It’s been a bit quiet here on the site recently — but the book is now in my publisher’s hands and hopefully I’ll have an estimated book release date soon.

This book was the hardest thing I’ve ever done — times ten. And if you’ve followed this blog for a while, you already know that in my life, I’ve done some really hard shit. But of all my accomplishments, nothing compares to the level of commitment, clarity, and grit required by this project.

It challenged me in every possible way. It took everything I had. Over the past six months, I poured everything I had — mentally, physically, and emotionally — into this manuscript and in exchange it gave me something bigger, bolder, wiser, and stronger. All along I thought I was bringing it to life but really it was bringing me to life.

And so now I’ve entered the “After”. Since finishing the book, I’ve been understandably relieved but there’s also been something else in there — something that isn’t so easily explained and put into words.
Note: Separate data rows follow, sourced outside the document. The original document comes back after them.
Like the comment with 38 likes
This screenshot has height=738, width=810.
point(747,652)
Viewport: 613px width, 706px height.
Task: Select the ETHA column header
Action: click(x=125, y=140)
My life has started to drift back into the way it was before … but it feels off. For months, I’ve craved the return to the normalcy of my life. But now that I’ve arrived here, it feels unfamiliar – even foreign – to me. Something’s different … I’m different. As with all major growth experiences in life, the process changed me. And integration back into my life as it was has been difficult. I find myself wondering “why don’t I feel normal yet?”

We talk a lot in yoga about the concept of contentment and how it relates to our outer circumstances. But what about the inner experience? What are you supposed to do with the feelings you don’t want to have, or that you don’t understand, or can’t describe? Can you be content with what you find in these moments of your life? Can you speak about it in a way that doesn’t make you feel shame about your own humanity?

Not everything you feel and experience can be explained because humans aren’t concrete mechanical beings. You can be both excited about the direction your life is going and still be sad for the loss of what was once so familiar to you.

So for now, my practice is in holding the experience of these feelings that I can’t yet reconcile as tenderly as possible. Releasing the self-judgment and making space for me to feel this way — even while I’m not sure exactly what it is that I feel or why it’s with me.

Rather than reverting to my pattern of looking for the “problem”, I’m currently exploring the possibility that tenderness is the path to transcendence. Perhaps this is the beginning of my new normal.